Dell was in the weeds with meetings payment in 2012. The
technology giant had a mix of payment tools in play: purchase cards, statements
of work to request purchase orders and even cutting some direct checks. All
payment channels were supposed to flow into Ariba, Dell’s enterprise resource
planning tool.
There were pros and cons to each payment method in terms of
compliance, data visibility, policy and process, but Teddy Oberts, procurement
category manager for meetings and events at the time, preferred the SOW with
purchase order. It offered the right level of documentation with clear roles,
responsibilities, expectations, service levels and due diligence details for
management to review and approve funds. The P-card, on the other hand, was
convenient for suppliers who require payment in advance or for last-minute
expenses.
While Dell required both documentation and flexibility,
fragmented payment methods were leading to loss of data, despite the effort to
funnel it all to Ariba. Additionally, lack of visibility into the
procure-to-pay life cycle of an event translated into process inefficiencies
and delays in both sourcing and payment.

**COLLECTED DATA**
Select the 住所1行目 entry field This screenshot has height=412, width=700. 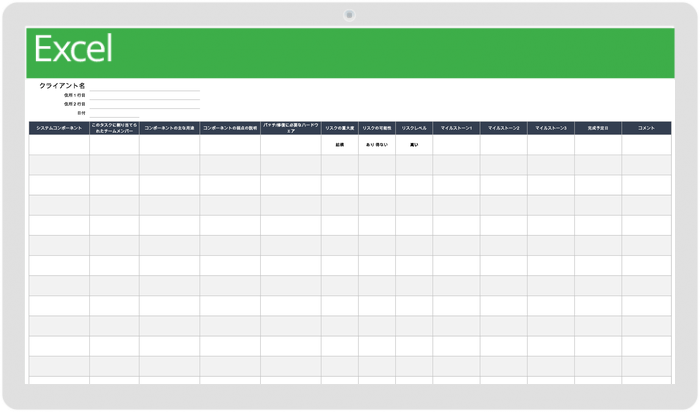tap(145, 95)
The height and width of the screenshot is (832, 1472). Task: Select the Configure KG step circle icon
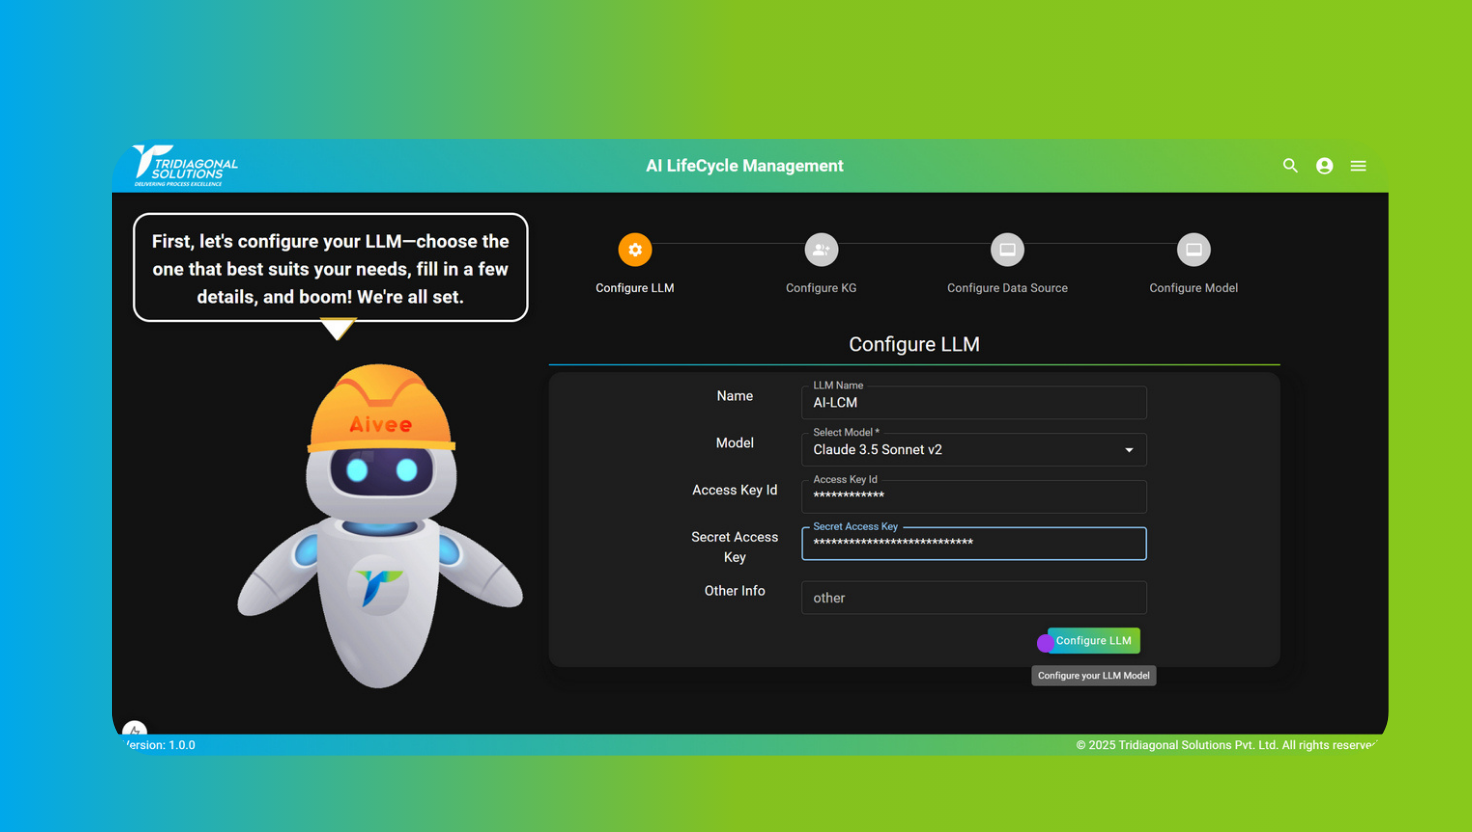coord(821,250)
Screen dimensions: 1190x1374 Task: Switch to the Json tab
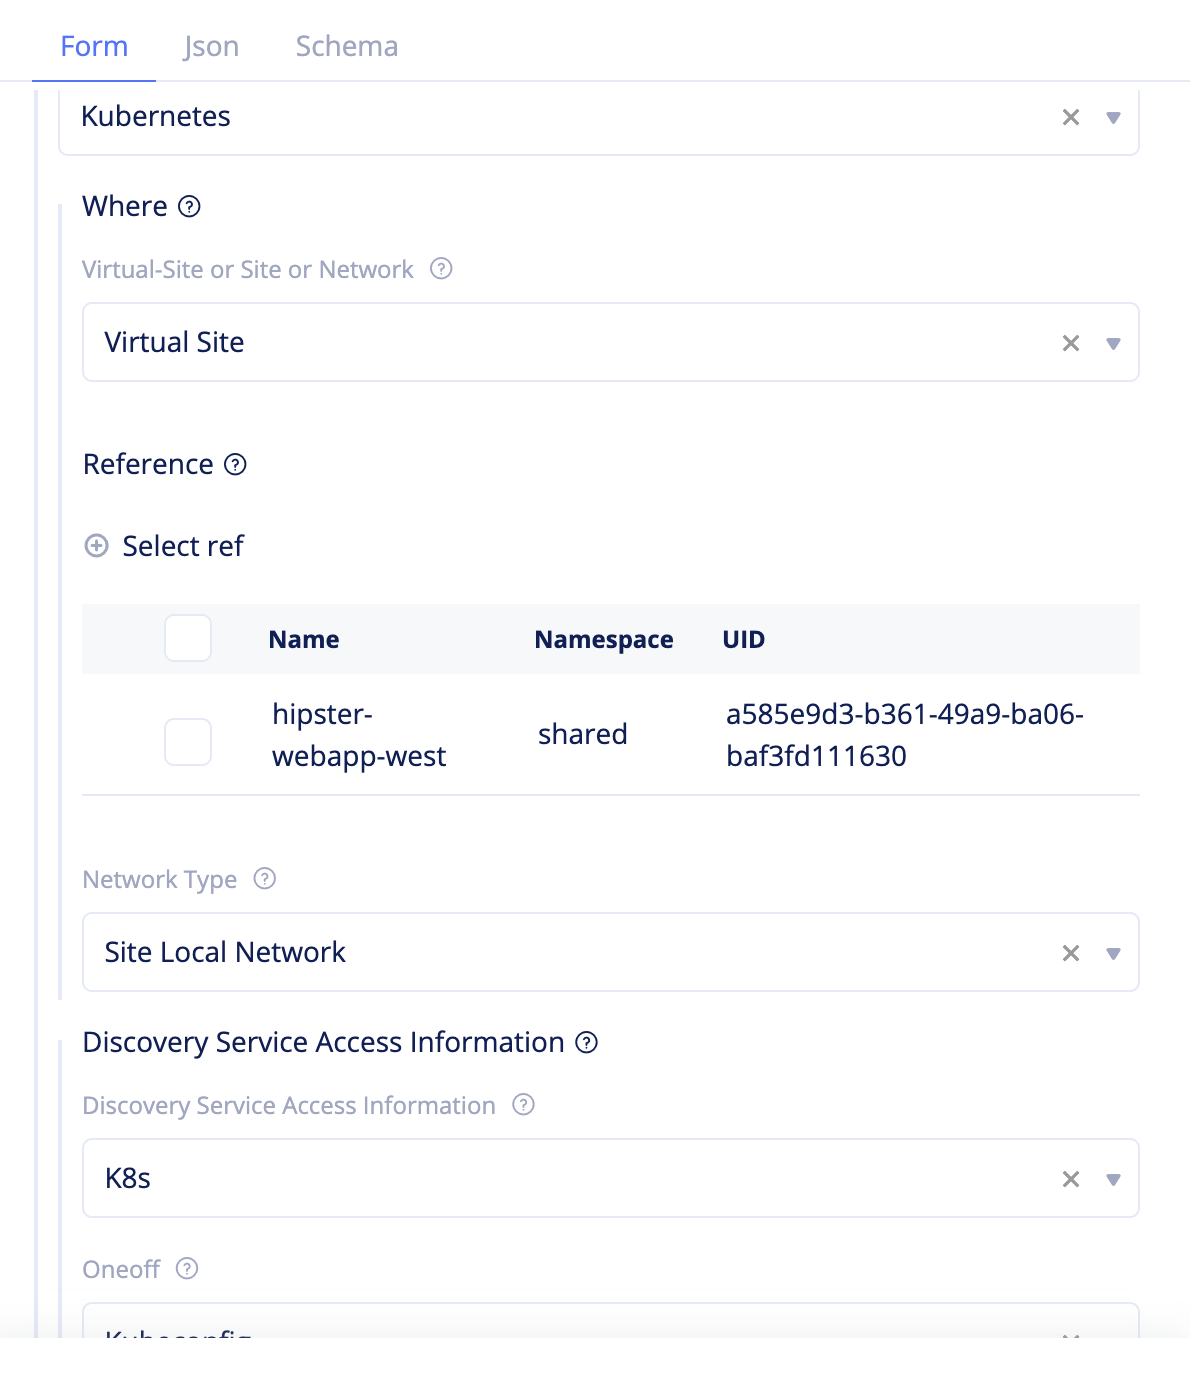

**GOAL A**
In the passage about Dell's meetings payments, what enterprise resource planning tool were all payment channels supposed to flow into?
**GOAL B**
Copy the passage about Dell's meetings payments word for word, from "While Dell required" up to and including "sourcing and payment.".

**WRITTEN ANSWER A**
Ariba

**WRITTEN ANSWER B**
While Dell required both documentation and flexibility,
fragmented payment methods were leading to loss of data, despite the effort to
funnel it all to Ariba. Additionally, lack of visibility into the
procure-to-pay life cycle of an event translated into process inefficiencies
and delays in both sourcing and payment.